EU-Komitee will illegale Zuwanderung freigeben
EU-Komitee will illegale Zuwanderung freigeben
Datum: 11.04.2023 - 10:09 Uhr
Die illegale Zuwanderung in die EU ist auf einem Höchststand. Immer mehr EU-Staaten verstärken den Schutz ihrer Landesgrenzen; auch, weil die Sicherung der EU-Außengrenzen von den Behörden und Institutionen der EU nicht gewährleistet werden kann (oder soll). Eins steht fest: die europäische Grenzschutzagentur Frontex wird personell und materiell so knapp gehalten, dass eine effektive Grenzsicherung schlicht und ergreifend gar nicht möglich ist. Daher liegt der Verdacht durchaus nahe, dass die Grenzen gar nicht komplett gesichert werden sollen, sondern dass Tür und Tor für die illegale Zuwanderung offen bleiben sollen. Eine Einladung für die sich bereichernden Schlepperbanden samt ihrer Helferlein, den dubiosen selbsternannten Seenotrettern.

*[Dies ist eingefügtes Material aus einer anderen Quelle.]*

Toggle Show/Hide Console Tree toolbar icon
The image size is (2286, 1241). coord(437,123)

Die aktuelle Entscheidung des Komitees des Europarats zur Verhinderung von Folter passt genau in das Bild der die illegale Zuwanderung nicht verhindern wollenden Europäischen Union. Dieses Komitee hat in seiner unendlichen Weisheit nämlich entschieden, dass die von den Regierungen der einzelnen EU-Mitgliedsländern getroffenen Maßnahmen zur Verhinderung illegaler Grenzübertritte und illegaler Zuwanderung selbst illegal seien. So steht es zumindest in dem aktuellen Bericht des Komitees.

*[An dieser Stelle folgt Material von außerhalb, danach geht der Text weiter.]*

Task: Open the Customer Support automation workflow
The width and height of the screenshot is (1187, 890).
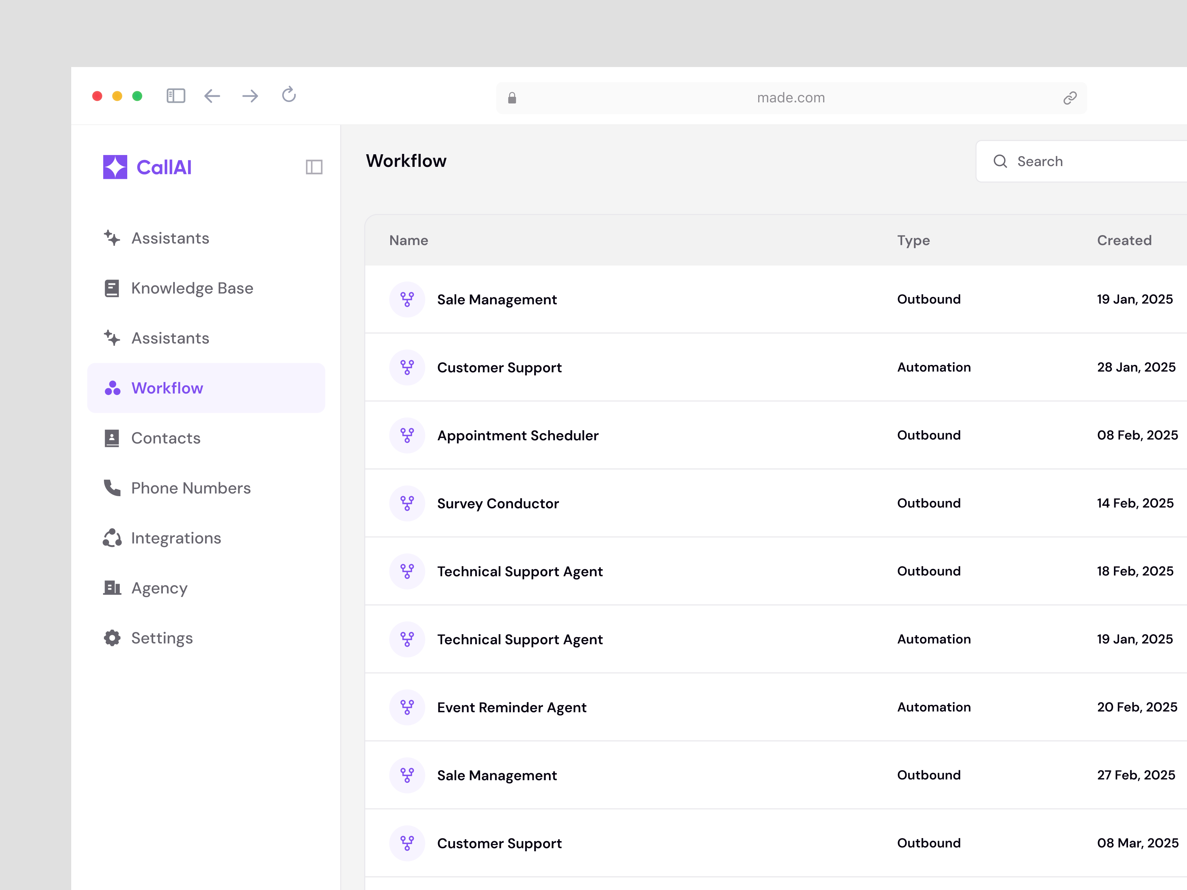Action: 499,367
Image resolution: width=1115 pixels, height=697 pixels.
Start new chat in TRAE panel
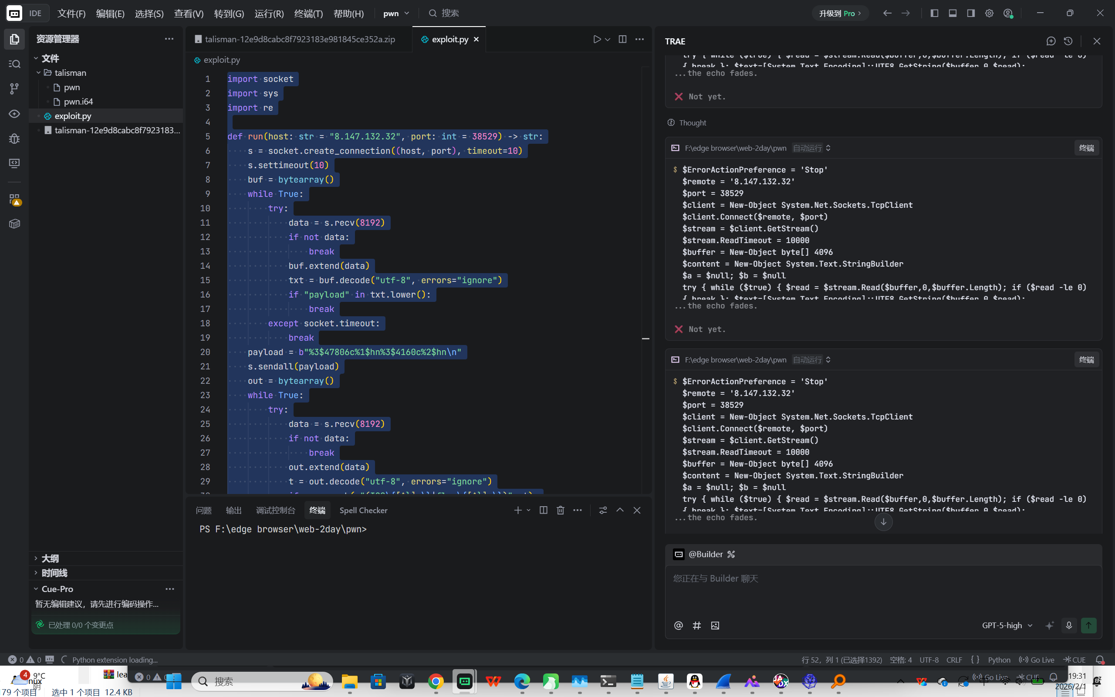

Dem Bericht zufolge hat die Zahl der »illegalen« Versuche, die illegale Einwanderung zu stoppen, in letzter Zeit zugenommen. Polizisten oder Grenzschutzbeamte würden Migranten schlagen, damit diese kehrt machten. Es soll angeblich auch Warnschüsse gegeben haben, als Migranten versuchten, die Grenze zu überqueren. Nach Ansicht des Ausschusses verstoßen solche Ablehnungen gegen die Europäische Konvention und fordern alle Länder des Europarates auf, damit aufzuhören. Denn laut Europarat gebe es ein »unantastbares Recht auf Asyl«; und dass erlaube laut Europarat, auch illegal in jedes Land einzuwandern, um Asyl zu suchen.